Guard admin endpoints behind auth by default

[ChristianPavilonis]

Summary

• Fix security vulnerability where /admin/keys/rotate and /admin/keys/deactivate were publicly accessible when no handler regex covered /admin/* paths
• Settings::from_toml_and_env() now returns a hard error when no handler covers admin endpoints, catching misconfiguration at build time
• enforce_basic_auth remains a single, simple mechanism — admin protection is enforced by requiring handler coverage in the configuration

Changes

File	Change
crates/common/src/auth.rs	Simplify enforce_basic_auth — remove is_admin_path() and runtime admin guard; admin paths use standard handler-based auth
crates/common/src/settings.rs	Add build-time validation: from_toml_and_env() errors when uncovered_admin_endpoints() finds unprotected admin paths; update doc comments and tests
crates/common/build.rs	Remove cargo:warning loop (redundant — from_toml_and_env now errors on uncovered admin endpoints)
crates/common/src/test_support.rs	Add ^/admin handler to base test settings
trusted-server.toml	Add ^/admin handler to dev config

Closes

Closes #400

Test plan

• cargo test --workspace (472 tests pass)
• cargo clippy --all-targets --all-features -- -D warnings
• cargo fmt --all -- --check

Checklist

• Changes follow CLAUDE.md conventions
• No unwrap() in production code — use expect("should ...")
• Uses tracing macros (not println!)
• New code has tests
• No secrets or credentials committed

[aram356]

Summary

This PR correctly identifies and fixes the security gap where admin endpoints could be accessed without authentication when no handler is configured. The fail-closed approach is sound.
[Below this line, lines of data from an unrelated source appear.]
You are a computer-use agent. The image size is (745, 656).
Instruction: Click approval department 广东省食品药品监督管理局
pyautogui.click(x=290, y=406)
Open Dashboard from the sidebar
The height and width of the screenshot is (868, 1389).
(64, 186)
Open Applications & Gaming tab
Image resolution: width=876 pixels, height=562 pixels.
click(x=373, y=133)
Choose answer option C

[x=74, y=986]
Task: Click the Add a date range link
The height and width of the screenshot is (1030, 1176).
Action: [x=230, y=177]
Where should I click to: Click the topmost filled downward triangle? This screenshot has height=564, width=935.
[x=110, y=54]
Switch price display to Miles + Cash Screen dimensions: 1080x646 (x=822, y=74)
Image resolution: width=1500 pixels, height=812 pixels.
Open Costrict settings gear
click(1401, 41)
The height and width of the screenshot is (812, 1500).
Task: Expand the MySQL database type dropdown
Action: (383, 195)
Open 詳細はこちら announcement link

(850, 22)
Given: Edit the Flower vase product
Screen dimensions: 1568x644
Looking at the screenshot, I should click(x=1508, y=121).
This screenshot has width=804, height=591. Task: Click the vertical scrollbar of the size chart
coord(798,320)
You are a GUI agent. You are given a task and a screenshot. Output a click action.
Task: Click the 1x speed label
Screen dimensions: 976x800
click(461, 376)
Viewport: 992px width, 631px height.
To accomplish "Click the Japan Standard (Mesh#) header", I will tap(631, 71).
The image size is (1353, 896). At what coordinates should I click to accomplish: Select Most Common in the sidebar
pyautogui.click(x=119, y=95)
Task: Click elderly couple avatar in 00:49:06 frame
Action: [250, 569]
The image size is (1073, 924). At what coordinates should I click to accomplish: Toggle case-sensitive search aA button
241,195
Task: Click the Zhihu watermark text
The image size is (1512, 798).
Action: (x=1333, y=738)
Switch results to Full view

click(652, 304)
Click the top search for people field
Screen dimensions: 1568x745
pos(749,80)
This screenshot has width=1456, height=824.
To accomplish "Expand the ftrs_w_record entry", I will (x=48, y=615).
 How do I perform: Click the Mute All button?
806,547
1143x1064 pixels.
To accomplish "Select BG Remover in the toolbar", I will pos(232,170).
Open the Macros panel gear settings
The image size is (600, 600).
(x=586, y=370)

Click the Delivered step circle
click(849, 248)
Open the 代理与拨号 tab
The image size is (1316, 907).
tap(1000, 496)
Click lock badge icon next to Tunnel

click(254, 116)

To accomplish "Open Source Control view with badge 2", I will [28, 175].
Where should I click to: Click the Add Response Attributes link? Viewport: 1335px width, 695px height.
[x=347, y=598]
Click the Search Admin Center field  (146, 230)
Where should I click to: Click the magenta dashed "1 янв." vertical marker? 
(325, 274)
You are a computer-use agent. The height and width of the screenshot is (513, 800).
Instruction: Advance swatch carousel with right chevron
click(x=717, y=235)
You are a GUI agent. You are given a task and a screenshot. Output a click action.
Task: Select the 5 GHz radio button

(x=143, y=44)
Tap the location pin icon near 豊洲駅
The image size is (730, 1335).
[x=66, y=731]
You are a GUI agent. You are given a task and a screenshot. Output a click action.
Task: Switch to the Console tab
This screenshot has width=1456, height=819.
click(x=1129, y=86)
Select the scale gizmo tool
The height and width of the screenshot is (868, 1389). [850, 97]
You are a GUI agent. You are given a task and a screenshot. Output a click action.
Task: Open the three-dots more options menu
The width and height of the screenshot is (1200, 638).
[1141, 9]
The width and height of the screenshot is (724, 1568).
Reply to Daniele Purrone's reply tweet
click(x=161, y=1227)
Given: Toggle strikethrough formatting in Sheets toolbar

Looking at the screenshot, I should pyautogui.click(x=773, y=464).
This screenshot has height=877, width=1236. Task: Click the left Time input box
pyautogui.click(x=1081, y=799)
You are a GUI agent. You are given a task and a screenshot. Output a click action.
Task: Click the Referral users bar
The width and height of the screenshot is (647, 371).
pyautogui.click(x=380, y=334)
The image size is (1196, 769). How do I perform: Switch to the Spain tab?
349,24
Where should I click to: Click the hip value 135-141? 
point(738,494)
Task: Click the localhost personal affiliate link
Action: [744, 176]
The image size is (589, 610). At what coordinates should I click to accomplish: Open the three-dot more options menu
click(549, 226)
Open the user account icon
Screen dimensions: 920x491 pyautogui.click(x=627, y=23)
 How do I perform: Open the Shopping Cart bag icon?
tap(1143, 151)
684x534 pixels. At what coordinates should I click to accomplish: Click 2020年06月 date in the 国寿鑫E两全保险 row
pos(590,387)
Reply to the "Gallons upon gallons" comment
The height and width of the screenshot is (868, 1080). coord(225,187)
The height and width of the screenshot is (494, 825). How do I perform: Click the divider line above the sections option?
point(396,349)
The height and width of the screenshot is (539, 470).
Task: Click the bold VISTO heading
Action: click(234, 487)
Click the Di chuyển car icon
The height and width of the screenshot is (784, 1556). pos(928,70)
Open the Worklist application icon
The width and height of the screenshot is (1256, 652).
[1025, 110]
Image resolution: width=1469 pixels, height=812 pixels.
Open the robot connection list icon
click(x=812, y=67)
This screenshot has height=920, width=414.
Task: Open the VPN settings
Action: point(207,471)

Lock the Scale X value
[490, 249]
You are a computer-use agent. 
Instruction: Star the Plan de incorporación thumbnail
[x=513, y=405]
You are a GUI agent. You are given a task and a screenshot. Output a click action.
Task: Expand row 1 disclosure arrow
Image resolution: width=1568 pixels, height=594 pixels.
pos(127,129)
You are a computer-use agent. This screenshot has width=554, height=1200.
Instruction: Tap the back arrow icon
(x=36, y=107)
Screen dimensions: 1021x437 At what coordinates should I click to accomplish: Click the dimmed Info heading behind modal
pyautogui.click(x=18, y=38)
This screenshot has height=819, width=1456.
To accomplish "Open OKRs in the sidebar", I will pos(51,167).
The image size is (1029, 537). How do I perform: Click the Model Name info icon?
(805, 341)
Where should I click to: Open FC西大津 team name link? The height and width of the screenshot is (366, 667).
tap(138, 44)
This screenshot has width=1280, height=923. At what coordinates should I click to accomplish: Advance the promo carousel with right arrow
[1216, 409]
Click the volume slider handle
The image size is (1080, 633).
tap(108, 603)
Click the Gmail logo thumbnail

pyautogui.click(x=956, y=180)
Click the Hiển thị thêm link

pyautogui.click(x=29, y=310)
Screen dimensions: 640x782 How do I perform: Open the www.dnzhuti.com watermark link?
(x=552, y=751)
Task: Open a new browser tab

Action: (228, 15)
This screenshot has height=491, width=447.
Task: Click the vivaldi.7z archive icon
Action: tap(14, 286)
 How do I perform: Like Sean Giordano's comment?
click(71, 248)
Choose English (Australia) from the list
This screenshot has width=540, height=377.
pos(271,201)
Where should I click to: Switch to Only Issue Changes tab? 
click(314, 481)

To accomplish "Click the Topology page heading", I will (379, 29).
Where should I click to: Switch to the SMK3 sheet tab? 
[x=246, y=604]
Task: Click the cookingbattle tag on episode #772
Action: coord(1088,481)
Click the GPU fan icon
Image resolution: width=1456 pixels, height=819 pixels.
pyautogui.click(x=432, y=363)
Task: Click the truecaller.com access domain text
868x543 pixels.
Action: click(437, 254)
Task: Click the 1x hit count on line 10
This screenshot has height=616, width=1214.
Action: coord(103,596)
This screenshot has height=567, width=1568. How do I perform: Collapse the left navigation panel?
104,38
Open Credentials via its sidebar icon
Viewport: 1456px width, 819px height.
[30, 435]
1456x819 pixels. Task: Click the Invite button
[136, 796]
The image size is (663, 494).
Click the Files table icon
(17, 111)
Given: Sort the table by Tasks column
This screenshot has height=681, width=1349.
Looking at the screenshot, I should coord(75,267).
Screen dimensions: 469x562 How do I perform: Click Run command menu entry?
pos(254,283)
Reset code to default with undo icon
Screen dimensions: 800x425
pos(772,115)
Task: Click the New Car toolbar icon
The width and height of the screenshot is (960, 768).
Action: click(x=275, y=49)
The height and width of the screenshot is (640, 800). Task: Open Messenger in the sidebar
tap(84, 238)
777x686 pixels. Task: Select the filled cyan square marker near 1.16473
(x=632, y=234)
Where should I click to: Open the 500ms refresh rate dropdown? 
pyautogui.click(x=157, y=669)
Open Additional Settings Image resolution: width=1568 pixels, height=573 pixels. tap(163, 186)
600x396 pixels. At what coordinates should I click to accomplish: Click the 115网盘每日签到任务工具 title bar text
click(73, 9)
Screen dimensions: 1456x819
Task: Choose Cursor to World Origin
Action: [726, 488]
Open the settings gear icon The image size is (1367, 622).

However, the implementation adds complexity that may not be necessary given the existing handler-based auth system.

♻️ refactor

• Simplify: use config validation instead of runtime guard: The handler-based auth already enforces credentials correctly. Instead of adding is_admin_path() and special-case logic in enforce_basic_auth, make Settings::validate() return an error when no handler covers admin endpoints. This keeps enforce_basic_auth unchanged, eliminates the dual-mechanism (is_admin_path prefix check vs ADMIN_ENDPOINTS list), and catches misconfiguration at build time as an error rather than silently returning 401s at runtime. The existing uncovered_admin_endpoints() method is the right building block — call it from validate() instead of build.rs.

[aram356]

To clarify the refactor suggestion above — the required config is just a standard [[handlers]] entry in trusted-server.toml:

[[handlers]]
path = "^/admin"
username = "admin"
password = "a-strong-password"

With the validation approach, Settings::validate() would error at build time if this entry is missing, ensuring admin endpoints are always covered by the existing handler-based auth — no runtime special-casing needed.

[ChristianPavilonis]

Addressed the review feedback — refactored from runtime guard to build-time config validation:

• Removed is_admin_path() and the special-case admin branch from enforce_basic_auth — it's back to a single, simple mechanism
• Added a hard error in Settings::from_toml_and_env() when uncovered_admin_endpoints() returns any uncovered paths — build fails immediately with a clear message
• Removed the cargo:warning loop in build.rs (redundant now that from_toml_and_env errors)
• Added ^/admin handler to trusted-server.toml and test fixtures
• Added from_toml_and_env_rejects_config_without_admin_handler test

All 472 tests pass, clippy clean, fmt clean.